Exercise 1>
Could you copy the passage from the piece on the album Love Swings, beginning at the words "Love Swings is" and stopping after the words "at number 92."?

Selected passage>
Love Swings is an album of standards by American singer Bobby Darin, released in 1961. It remained on the charts for only ten weeks and peaked at number 92.

Reception

In his Allmusic review, critic JT Griffith called the album "one of the most unheralded and under appreciated Bobby Darin albums" and is Darin's "most interesting conceptual approach to an album. The sequence of songs takes the listener on an emotional journey from love's first stirrings and its delirious heights to the first disillusionments and melancholy lows. Love Swings plays like two separate albums. While both sides are cohesive thematically, it is hard to listen to the sweet swinging sounds of side one and then eagerly flip to the more haunting and moody songs on side two. This is one of Bobby Darin's most sophisticated albums"

Exercise 2>
In the records below, can you turn only the lines beginning at the line that contains "in the caption" and stopping after the line that contains "click(619, 246)" into a JSON list of strings, with one string per line and blank lines left out?

(Recorded data)
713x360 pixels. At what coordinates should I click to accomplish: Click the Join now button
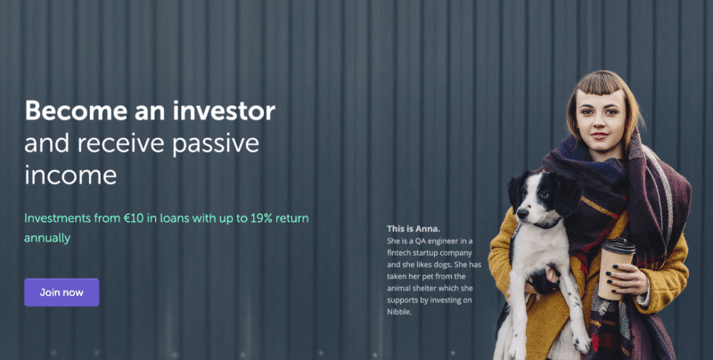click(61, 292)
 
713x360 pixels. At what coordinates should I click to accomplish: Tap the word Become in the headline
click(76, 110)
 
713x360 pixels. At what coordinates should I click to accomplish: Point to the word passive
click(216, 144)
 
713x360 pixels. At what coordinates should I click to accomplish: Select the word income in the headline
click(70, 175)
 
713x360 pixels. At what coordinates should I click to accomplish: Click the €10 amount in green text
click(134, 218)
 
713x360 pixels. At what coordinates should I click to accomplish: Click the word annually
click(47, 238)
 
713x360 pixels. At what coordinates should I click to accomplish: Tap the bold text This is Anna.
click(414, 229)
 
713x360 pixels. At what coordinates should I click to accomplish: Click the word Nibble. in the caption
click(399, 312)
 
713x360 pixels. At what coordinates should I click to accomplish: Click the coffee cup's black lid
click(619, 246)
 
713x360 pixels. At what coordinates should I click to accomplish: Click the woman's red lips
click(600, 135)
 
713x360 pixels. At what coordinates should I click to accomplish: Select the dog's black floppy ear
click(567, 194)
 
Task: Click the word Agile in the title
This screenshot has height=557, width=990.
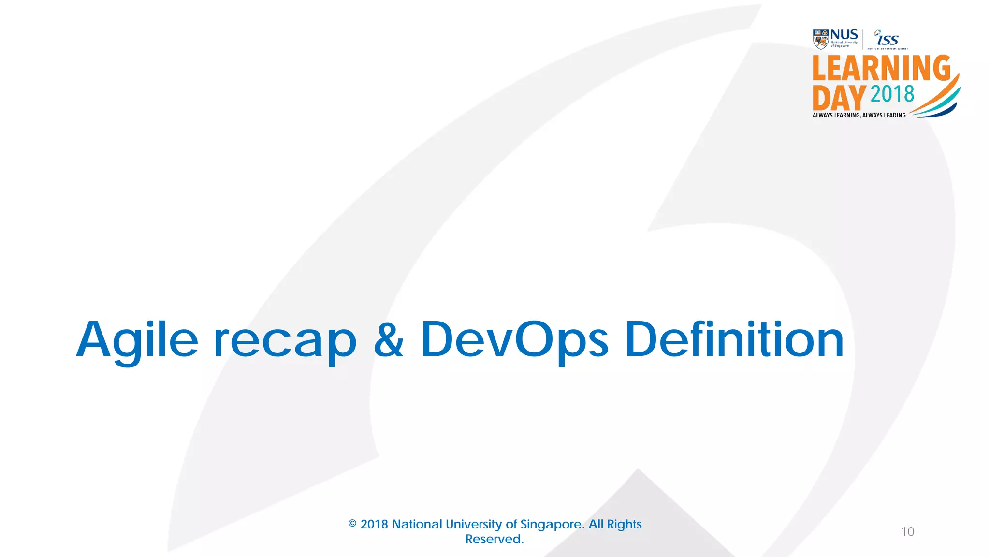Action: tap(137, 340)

==

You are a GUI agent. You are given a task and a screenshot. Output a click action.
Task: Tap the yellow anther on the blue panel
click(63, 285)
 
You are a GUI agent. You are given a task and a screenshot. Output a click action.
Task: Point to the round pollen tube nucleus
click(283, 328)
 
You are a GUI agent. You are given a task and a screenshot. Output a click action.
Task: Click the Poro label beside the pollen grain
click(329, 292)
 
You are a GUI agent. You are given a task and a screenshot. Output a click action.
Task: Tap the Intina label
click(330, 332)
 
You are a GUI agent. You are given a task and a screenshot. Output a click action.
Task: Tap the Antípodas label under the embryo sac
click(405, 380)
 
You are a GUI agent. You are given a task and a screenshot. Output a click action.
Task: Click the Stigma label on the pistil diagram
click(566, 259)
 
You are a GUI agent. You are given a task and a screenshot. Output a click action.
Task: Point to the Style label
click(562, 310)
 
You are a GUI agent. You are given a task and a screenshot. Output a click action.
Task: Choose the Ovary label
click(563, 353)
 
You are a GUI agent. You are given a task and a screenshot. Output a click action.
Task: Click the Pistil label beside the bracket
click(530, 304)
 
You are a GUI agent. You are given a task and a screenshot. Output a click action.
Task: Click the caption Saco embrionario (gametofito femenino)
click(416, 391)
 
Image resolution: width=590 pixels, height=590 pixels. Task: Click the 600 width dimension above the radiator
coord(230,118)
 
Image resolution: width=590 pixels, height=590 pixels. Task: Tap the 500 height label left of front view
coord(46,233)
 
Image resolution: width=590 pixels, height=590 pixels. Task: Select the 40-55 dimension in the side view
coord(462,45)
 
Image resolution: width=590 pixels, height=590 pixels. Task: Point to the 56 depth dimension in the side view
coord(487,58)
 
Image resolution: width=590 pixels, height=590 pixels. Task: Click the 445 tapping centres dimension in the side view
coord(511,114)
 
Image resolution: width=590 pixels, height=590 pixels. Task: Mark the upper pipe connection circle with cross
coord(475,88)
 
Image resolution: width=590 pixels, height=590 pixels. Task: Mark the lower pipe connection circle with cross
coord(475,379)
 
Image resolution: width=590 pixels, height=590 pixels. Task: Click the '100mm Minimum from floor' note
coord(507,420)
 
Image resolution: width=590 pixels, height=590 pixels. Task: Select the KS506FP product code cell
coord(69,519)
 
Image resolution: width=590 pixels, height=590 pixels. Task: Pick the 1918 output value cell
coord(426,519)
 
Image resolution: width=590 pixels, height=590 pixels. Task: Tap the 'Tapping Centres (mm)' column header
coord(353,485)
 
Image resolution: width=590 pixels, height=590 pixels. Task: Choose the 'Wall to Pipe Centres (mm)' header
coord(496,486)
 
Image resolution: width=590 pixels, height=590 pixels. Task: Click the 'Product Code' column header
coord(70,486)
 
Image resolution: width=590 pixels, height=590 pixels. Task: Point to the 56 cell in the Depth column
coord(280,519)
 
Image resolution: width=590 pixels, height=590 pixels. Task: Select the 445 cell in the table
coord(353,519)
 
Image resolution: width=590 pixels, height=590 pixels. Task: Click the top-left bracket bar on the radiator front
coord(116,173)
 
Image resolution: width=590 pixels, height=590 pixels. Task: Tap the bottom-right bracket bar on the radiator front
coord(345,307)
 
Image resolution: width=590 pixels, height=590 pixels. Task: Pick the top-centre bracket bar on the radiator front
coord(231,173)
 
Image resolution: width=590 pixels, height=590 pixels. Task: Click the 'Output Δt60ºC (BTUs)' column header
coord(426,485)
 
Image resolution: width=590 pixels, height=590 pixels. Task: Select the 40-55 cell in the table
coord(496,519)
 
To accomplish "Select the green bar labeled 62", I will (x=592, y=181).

* * *

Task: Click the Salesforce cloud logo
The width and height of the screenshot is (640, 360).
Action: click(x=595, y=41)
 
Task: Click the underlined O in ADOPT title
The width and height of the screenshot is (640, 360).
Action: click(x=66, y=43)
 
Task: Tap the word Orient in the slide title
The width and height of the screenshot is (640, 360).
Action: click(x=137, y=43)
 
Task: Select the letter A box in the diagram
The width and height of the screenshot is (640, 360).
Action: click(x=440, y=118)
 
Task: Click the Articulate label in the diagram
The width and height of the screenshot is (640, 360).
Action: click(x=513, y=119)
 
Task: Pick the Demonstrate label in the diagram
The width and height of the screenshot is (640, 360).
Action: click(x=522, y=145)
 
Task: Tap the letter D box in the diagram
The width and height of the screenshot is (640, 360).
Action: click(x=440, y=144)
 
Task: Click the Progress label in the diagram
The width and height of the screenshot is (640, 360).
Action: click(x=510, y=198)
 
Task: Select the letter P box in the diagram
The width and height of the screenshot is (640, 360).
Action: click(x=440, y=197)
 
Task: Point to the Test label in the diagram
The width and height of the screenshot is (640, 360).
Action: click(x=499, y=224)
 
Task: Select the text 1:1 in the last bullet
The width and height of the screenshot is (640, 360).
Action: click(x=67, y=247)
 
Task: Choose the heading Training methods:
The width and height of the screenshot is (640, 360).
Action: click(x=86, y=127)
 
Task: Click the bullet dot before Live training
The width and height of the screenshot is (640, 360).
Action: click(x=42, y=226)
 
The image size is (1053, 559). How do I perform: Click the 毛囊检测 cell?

Worked solution 1>
Love Swings is an album of standards by American singer Bobby Darin, released in 1961. It remained on the charts for only ten weeks and peaked at number 92.

Worked solution 2>
[
  "713x360 pixels. At what coordinates should I click to accomplish: Click the word Nibble. in the caption",
  "click(399, 312)",
  "713x360 pixels. At what coordinates should I click to accomplish: Click the coffee cup's black lid",
  "click(619, 246)"
]